— Assigned task —
Write the records out once more, exactly as they are given.

──────── Records provided ────────

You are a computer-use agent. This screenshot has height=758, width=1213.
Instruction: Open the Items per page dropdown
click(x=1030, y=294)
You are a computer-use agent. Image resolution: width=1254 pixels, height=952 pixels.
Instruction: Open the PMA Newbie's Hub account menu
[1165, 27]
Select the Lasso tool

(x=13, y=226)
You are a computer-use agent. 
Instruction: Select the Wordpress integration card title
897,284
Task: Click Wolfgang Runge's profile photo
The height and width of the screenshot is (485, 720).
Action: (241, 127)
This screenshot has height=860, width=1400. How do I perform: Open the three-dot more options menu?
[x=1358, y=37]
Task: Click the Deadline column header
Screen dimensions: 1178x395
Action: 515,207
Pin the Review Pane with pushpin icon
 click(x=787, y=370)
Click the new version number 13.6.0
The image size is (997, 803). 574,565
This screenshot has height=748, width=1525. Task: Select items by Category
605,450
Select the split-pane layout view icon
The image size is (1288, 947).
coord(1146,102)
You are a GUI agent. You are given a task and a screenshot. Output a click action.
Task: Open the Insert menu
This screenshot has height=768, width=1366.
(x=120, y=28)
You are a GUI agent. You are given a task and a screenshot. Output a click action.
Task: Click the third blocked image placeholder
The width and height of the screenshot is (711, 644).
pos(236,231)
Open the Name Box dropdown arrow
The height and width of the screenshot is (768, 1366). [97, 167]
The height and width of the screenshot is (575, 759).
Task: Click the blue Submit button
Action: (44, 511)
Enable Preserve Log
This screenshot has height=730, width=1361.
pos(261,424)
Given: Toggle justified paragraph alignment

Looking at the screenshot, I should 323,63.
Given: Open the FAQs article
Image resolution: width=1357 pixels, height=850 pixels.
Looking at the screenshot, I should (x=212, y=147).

────────

— Exercise result —
You are a computer-use agent. This screenshot has height=758, width=1213.
Instruction: Open the Items per page dropdown
click(x=1030, y=294)
You are a computer-use agent. Image resolution: width=1254 pixels, height=952 pixels.
Instruction: Open the PMA Newbie's Hub account menu
[1165, 27]
Select the Lasso tool

(x=13, y=226)
You are a computer-use agent. 
Instruction: Select the Wordpress integration card title
897,284
Task: Click Wolfgang Runge's profile photo
The height and width of the screenshot is (485, 720).
Action: (241, 127)
This screenshot has height=860, width=1400. How do I perform: Open the three-dot more options menu?
[x=1358, y=37]
Task: Click the Deadline column header
Screen dimensions: 1178x395
Action: 515,207
Pin the Review Pane with pushpin icon
 click(x=787, y=370)
Click the new version number 13.6.0
The image size is (997, 803). 574,565
This screenshot has height=748, width=1525. Task: Select items by Category
605,450
Select the split-pane layout view icon
The image size is (1288, 947).
coord(1146,102)
You are a GUI agent. You are given a task and a screenshot. Output a click action.
Task: Open the Insert menu
This screenshot has height=768, width=1366.
(x=120, y=28)
You are a GUI agent. You are given a task and a screenshot. Output a click action.
Task: Click the third blocked image placeholder
The width and height of the screenshot is (711, 644).
pos(236,231)
Open the Name Box dropdown arrow
The height and width of the screenshot is (768, 1366). [97, 167]
The height and width of the screenshot is (575, 759).
Task: Click the blue Submit button
Action: (44, 511)
Enable Preserve Log
This screenshot has height=730, width=1361.
pos(261,424)
Given: Toggle justified paragraph alignment

Looking at the screenshot, I should 323,63.
Given: Open the FAQs article
Image resolution: width=1357 pixels, height=850 pixels.
Looking at the screenshot, I should (x=212, y=147).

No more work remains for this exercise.